Samsung’s impending wholesale switch to QD-OLED in about a year’s time early in 2022 is still just a rumor reported by Korea IT News, but the electronics giant had already confirmed it would start manufacturing QD-OLED TVs around that time. The only lingering doubt subject to confirmation is then over Samsung’s withdrawal from its QD-enhanced LED, known as QLED, driven by the demand to match rivals in full color range and contrast ratio, as well as wide viewing angle.

This dates back to 2012 when Samsung followed LG into launching a range of OLED TVs. But while LG then majored in OLED it did not work out so well for Samsung because costs of its version of the technology proved too high for its business model as a result partly of low yields. This led the company back to what had been its plan B, which was instead to enhance LCD TVs with QDs.

Quantum dots are nanoparticles between 2nm and 10nm in diameter, whose relevant property is the ability to emit visible light upon illumination with UV radiation, at a wavelength determined by size and shape primarily. In the case of LCD TVs this can be used to achieve high brightness while maintaining a full-spectrum of white.

The point here is that perfect white light, or “all-white” contains light of all wavelengths, while LED displays are limited to just some. So while contemporary LED backlights generate as much brightness as anyone needs, it is very difficult to combine that with the full-spectrum white.

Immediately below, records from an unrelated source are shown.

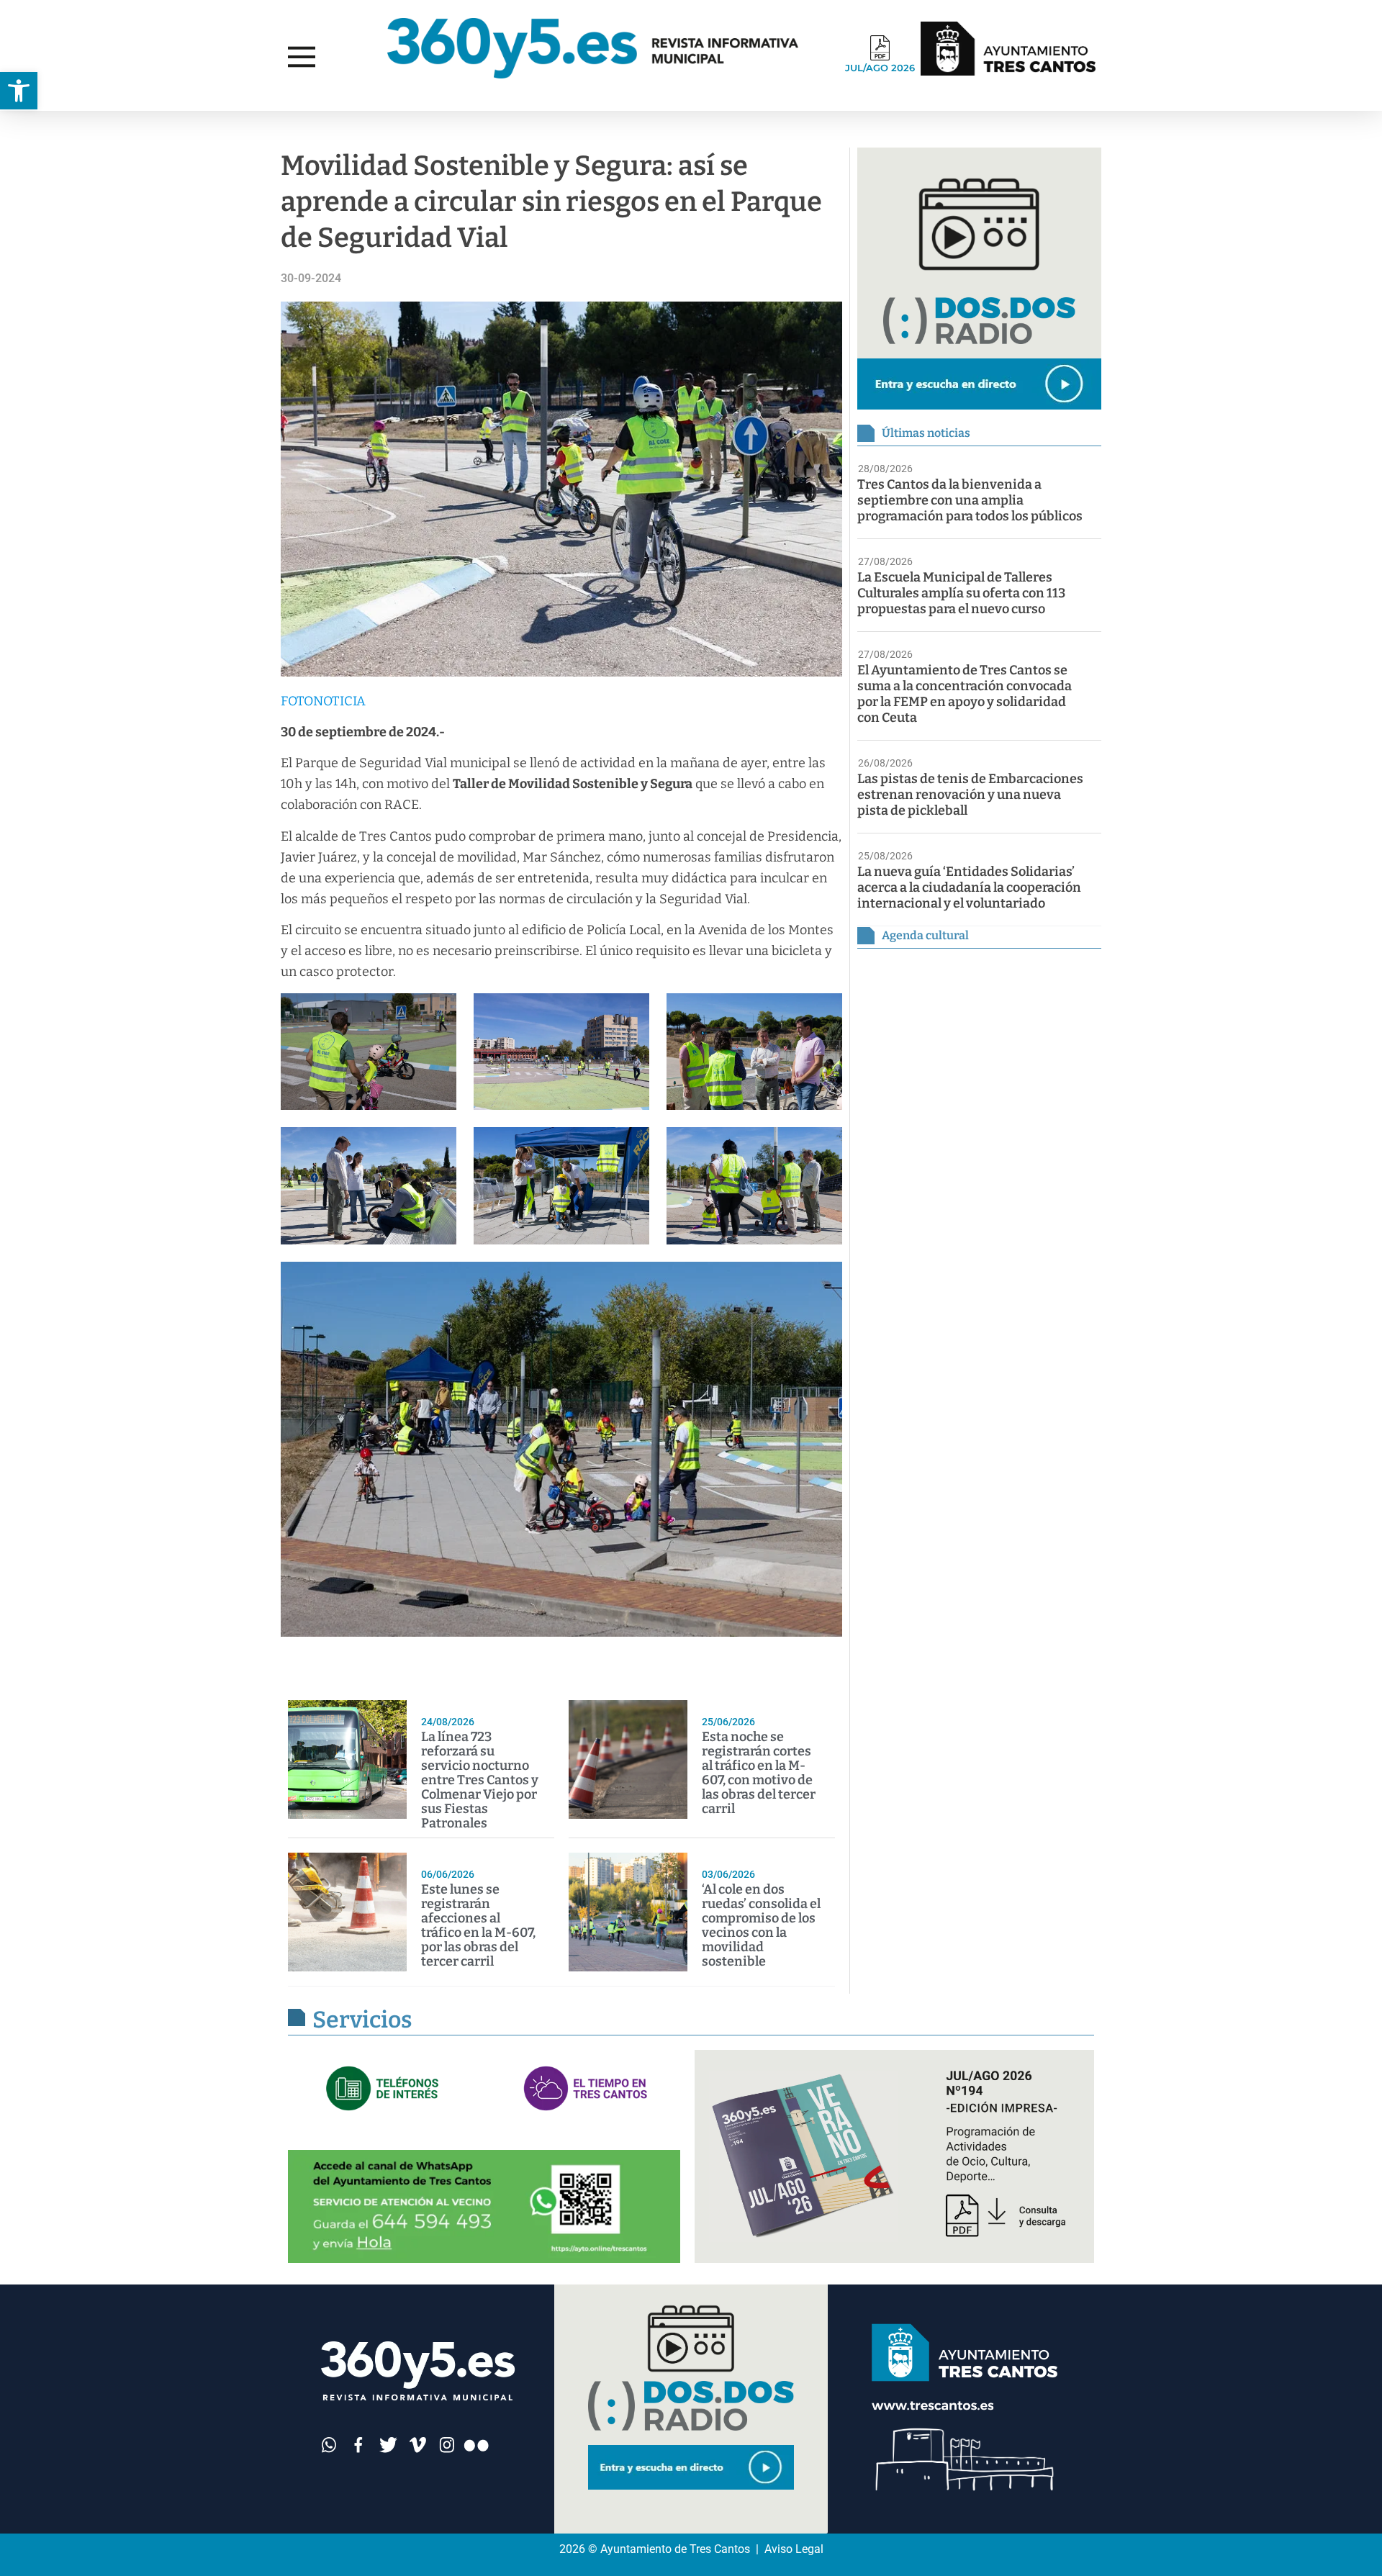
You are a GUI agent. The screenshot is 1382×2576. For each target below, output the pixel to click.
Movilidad (204, 125)
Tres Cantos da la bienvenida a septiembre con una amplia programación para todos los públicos (970, 500)
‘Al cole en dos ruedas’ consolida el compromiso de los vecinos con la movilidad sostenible (761, 1925)
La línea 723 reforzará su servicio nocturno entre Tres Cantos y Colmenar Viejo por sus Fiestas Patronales (479, 1780)
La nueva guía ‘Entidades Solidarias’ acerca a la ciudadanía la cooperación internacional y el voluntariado (969, 887)
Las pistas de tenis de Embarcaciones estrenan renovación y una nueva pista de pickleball (970, 794)
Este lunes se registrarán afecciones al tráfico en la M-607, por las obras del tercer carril (478, 1925)
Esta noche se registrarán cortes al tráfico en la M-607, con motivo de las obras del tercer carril (759, 1773)
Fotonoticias (69, 125)
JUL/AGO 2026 (880, 67)
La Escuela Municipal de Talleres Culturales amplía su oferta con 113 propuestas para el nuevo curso (961, 593)
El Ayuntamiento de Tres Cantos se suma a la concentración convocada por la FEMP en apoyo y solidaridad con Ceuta (964, 694)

QLED improves on this by combining red and green quantum dots with bright blue LEDs, maintaining brightness while gaining a full spectrum of white. But QLED still cannot match the almost perfect inky blackness of the best OLED displays and also suffers from poorer effective viewing angle range because of the need for backlighting.

OLED scores on those two fronts but its main drawback is the lack of brightness resulting from reliance on small pixels without backlighting. This is not a problem for people who enjoy watching TV with low ambient background lighting, but not everybody does.

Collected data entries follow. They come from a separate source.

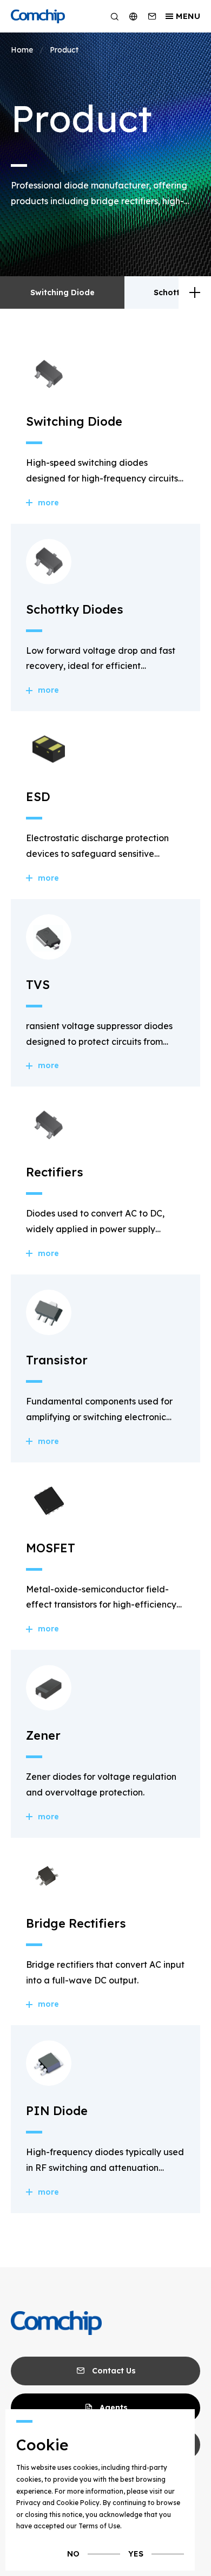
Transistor (57, 1360)
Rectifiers (54, 1172)
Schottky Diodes (74, 609)
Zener (43, 1735)
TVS (38, 984)
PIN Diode (57, 2110)
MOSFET (50, 1548)
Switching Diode (62, 292)
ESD (38, 796)
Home (22, 50)
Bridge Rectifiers (76, 1923)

QD-OLED kicks in by enhancing the brightness and avoiding need for filters to produce the colors, which reduces materials, complexity of manufacture and energy consumption, potentially lowering costs considerably. But there have been engineering development challenges pulling together the processes and achieving actual cost savings. Indications are now that Samsung has solved those challenges and reached a point where it may seriously attempt to gain, or regain, the technological high ground from its competitors.

That Korean report indicates that Samsung Display will have invested 3.1 trillion won ($12 billion) by 2025 in developing its new mass production line for QD-OLED TVs, coming on stream later in 2021, capable of making displays initially 65-inch TVs but then larger.

This has been driven in part by advances in high quality production and network capacity to deliver 4K resolutions alongside HDR and WCG. This has put the onus on TV makers to ensure their displays can deliver the potential experience to viewers, with competitive advantage to those that achieve the optimal combination of quality and manufacturing cost.